Court of Appeals of Colorado, Third Division

August 23, 2018

The People of the State of Colorado, Plaintiff-Appellee,
Cameron Douglas Allgier, Defendant-Appellant.

          El Paso County District Court No. 15CR6162 Honorable Richard Hall, Judge

          Cynthia H. Coffman, Attorney General, Majid Yazdi, Assistant Attorney General, Denver, Colorado, for Plaintiff-Appellee

          Anne Parker, Alternate Defense Counsel, Denver, Colorado, for Defendant-Appellant

          Fox, J., concurs Nieto [*], J., specially concurs


          WEBB JUDGE

         ¶ 1 A jury convicted Cameron Douglas Allgier of possession of a weapon by a previous offender (POWPO). He seeks a new trial on four grounds:

• the trial court plainly erred in admitting into evidence the three firearms that were the basis for the POWPO charge, in addition to photographs of them;
• the trial court erred in admitting hearsay statements of a witness, which improperly bolstered that witness's testimony;
• the trial court plainly erred in allowing the prosecutor to mischaracterize the evidence and the law during closing argument; and
• the cumulative effect of these errors was prejudicial.

         The possible prejudice from admitting firearms into evidence has not been addressed in Colorado.

         ¶ 2 We affirm.

         I. Background

         ¶ 3 During a burglary, several firearms were stolen. M.S., a suspect in the burglary, told police that he had seen defendant - a previous offender but not one of the burglars - in the back seat of a vehicle next to a box containing some of the stolen firearms. M.S. also said that the firearms might be found at an apartment in Arvada associated with defendant. The police went to the apartment, seized three of the stolen firearms, and arrested defendant.

         II. Any Error in Admitting the Firearms Was Not Plain

         ¶ 4 During the prosecution's case, a police officer identified two photographs depicting the firearms seized from the apartment. When the prosecutor offered these photographs, defense counsel said, "no objection." Then the prosecutor had the officer identify each of the firearms, which the prosecutor separately offered into evidence. Again, as each of the firearms was offered, defense counsel said, "no objection." No colloquy concerning any of these exhibits occurred.

         ¶ 5 Now, defendant argues that because the firearms were unduly prejudicial under CRE 403, the trial court plainly erred in admitting them. We conclude that plain error did not occur.

         A. Waiver

         ¶ 6 In the answer brief, the Attorney General argued that we should not review this contention for plain error because defendant waived it. The Attorney General relied on People v. Rediger, 2015 COA 26, ¶ 59 (Rediger I), aff'd in part and rev'd in part, 2018 CO 32 (Rediger II). There, defense counsel told the trial court that he had read the jury instructions and was "satisfied." Rediger I, ¶ 47. On this basis, the division concluded that instructional error had been waived.

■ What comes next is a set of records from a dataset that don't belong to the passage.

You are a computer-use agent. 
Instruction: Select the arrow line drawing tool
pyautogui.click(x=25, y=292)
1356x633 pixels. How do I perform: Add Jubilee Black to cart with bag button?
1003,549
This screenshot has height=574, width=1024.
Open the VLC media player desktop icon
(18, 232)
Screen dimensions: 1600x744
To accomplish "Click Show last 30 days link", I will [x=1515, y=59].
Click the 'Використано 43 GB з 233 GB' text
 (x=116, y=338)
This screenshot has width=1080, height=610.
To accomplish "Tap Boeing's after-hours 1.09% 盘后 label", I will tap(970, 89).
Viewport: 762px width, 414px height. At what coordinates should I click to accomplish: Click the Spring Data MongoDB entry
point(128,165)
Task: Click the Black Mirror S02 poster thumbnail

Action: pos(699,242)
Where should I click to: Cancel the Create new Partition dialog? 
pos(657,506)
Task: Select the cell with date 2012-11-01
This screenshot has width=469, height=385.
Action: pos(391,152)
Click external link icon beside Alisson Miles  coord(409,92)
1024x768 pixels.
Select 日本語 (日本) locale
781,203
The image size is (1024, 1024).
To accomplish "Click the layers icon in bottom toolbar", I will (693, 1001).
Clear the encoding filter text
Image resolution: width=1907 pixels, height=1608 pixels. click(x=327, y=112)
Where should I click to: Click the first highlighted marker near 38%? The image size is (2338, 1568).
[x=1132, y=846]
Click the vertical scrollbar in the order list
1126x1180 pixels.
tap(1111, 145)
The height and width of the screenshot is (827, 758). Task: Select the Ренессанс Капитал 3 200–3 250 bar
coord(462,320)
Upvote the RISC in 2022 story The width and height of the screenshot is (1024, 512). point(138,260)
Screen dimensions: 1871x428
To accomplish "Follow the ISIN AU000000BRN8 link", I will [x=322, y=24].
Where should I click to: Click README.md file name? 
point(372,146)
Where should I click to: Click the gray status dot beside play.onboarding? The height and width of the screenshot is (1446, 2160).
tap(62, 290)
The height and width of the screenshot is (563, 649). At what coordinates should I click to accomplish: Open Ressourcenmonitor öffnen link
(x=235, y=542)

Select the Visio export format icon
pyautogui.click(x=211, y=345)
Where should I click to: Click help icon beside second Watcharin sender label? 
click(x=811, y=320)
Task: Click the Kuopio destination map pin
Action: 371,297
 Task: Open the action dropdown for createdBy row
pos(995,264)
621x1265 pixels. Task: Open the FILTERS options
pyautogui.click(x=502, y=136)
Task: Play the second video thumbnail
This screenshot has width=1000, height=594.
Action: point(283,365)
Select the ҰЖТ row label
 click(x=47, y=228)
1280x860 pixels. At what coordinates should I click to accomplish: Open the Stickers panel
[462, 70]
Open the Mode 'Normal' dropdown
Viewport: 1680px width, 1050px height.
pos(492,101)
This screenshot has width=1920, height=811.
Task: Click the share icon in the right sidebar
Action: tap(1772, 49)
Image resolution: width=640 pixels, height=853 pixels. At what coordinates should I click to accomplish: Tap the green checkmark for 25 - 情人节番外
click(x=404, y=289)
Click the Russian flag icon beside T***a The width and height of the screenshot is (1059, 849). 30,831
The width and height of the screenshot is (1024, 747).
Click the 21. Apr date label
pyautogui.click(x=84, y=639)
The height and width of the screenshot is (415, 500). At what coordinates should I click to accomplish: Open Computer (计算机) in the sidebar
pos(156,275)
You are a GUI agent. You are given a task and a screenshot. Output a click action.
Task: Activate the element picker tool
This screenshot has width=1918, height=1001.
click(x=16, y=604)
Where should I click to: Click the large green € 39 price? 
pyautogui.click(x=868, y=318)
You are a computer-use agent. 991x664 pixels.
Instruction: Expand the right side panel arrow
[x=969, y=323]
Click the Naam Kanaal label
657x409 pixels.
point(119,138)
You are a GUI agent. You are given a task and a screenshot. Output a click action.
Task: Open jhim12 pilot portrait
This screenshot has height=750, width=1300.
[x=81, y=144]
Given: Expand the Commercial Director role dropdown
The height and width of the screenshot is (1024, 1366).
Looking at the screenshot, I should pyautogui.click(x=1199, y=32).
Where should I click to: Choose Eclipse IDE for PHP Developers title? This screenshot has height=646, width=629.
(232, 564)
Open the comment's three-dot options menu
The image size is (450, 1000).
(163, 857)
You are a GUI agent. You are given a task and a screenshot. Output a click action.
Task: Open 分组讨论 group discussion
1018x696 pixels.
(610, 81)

Id. at ¶ 64.

         ¶ 7 But the supreme court reversed in part, holding that counsel's colloquy with the court did not show either actual knowledge or intentional relinquishment of the defendant's right to have the jury correctly instructed on the elements of the offense charged in the indictment. Rediger II, ¶ 45. Because the supreme court's decision was announced after briefing had closed in this case, we requested supplemental briefs on waiver.

         ¶ 8 Defendant did not file a supplemental brief.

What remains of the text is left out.